"Estamos preocupados por la situación de la cárcel, y trabajamos cada causa con el objetivo de que esto se esclarezca". El camarista Carlos Francisco Ruiz Vargas escuchó esta frase de boca del fiscal federal Antonio Gustavo Gómez y se retiró un poco más tranquilo de la sede del Juzgado Federal, ubicada en calle Las Piedras al 400. El magistrado, esta semana, le había solicitado al funcionario judicial que, si así lo disponía, instruyera a los fiscales a su cargo para que investiguen el tráfico de estupefacientes en el penal de Villa Urquiza. Ayer, ambas autoridades se reunieron, intercambiaron información y acordaron trabajar juntos.

Además, Ruiz Vargas tiene otros planes para evitar el comercio de droga dentro de la cárcel. "No tiene sentido que los internos manejen dinero. Las cárceles no son bancos ni shoppings. Quizás eso solamente favorezca a los que venden estupefacientes; por eso, voy a enviar un oficio para que no se permita el ingreso de plata al penal", dijo el juez.

El magistrado (que integra la sala VI de la Cámara Penal junto a las vocales Marta Cavallotti y Alicia Freidenberg) intervino en la problemática del consumo de drogas en el penal en noviembre, cuando guardiacárceles descubrieron que uno de los 78 reos a cargo del tribunal tenía droga en su calabozo. Todo el grupo de internos fue sometido a estudios de orina por orden de Ruiz Vargas. Hasta ahora, el Cuerpo Médico Forense le envió al juez el resultado de las muestras tomadas a 24 reclusos; 13 de ellos ingirieron cocaína, marihuana o psicofármacos, según el informe.

En un primer momento, el juez ordenó que los presos adictos fueran alojados en el Hospital Psiquiátrico Obarrio y sometidos a un proceso de desintoxicación. Sin embargo, los especialistas, luego de revisar a los pacientes, decidieron que sólo uno de ellos debía quedar internado por los síntomas que presentaba. El resto de los reclusos regresó al penal. El ministro de Salud, Pablo Yedlin, se comprometió a enviar psicólogos y psiquiatras a Villa Urquiza para que colaboren con el tratamiento de rehabilitación de los internos que lo requieran.

El lunes, Ruiz Vargas les envió oficios a autoridades del Ministerio de Salud; de la secretaría de Adicciones; del Ministerio de Seguridad Ciudadana; de la Dirección de Institutos Penales; de la secretaría de Derechos Humanos; de la Justicia Federal; del Ministerio Fiscal de la Corte Suprema; y al gobernador, José Alperovich. En los textos, les indicaba la necesidad de que -cada uno desde su área- intervenga en el tráfico de drogas en la cárcel.

La información
Ayer, el camarista se reunió con el fiscal federal Gómez, uno de los destinatarios de los oficios. "Me informó que derivó las actuaciones para que las trabaje el fiscal (Carlos Alfredo) Brito, quien determinará los pasos a seguir", expresó el magistrado ante una consulta de LA GACETA.

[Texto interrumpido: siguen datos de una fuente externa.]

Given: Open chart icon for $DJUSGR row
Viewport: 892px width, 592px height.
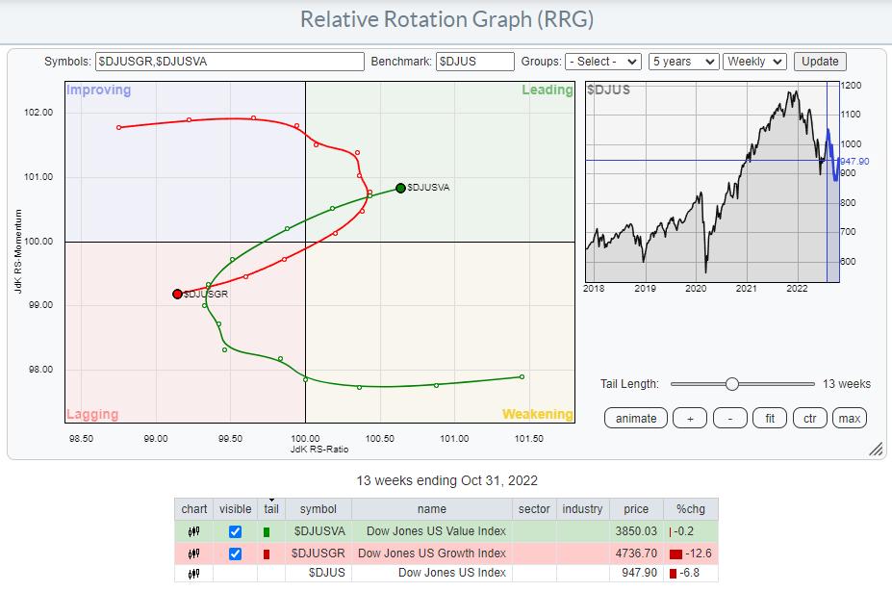Looking at the screenshot, I should pos(193,553).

Por otra parte, Ruiz Vargas adelantó que entre hoy y mañana enviará otro oficio al penal de Villa Urquiza, disponiendo que se les prohiba manejar dinero a los reos. "Hay que analizar la situación. Por ejemplo, hay muchos que reciben dinero por trabajos de producción dentro de la cárcel. Lo ideal sería que, a cambio, reciban mercadería u otros bienes. Tampoco está bien que algunos internos tengan teléfonos celulares", propuso el juez como posible solución.

El magistrado aún no se reunió con el Ministro Fiscal, Luis di Mitri, quien recibió un texto similar al que le fuera enviado al fiscal federal Gómez. "Estas investigaciones benefician a la sociedad, porque si un preso sale en libertad sufriendo problemas de adicción, hay posibilidades de que reincida o, incluso, de que sea declarado inimputable en un proceso si actuó bajo el efecto de sustancias ilegales", remarcó Ruiz Vargas.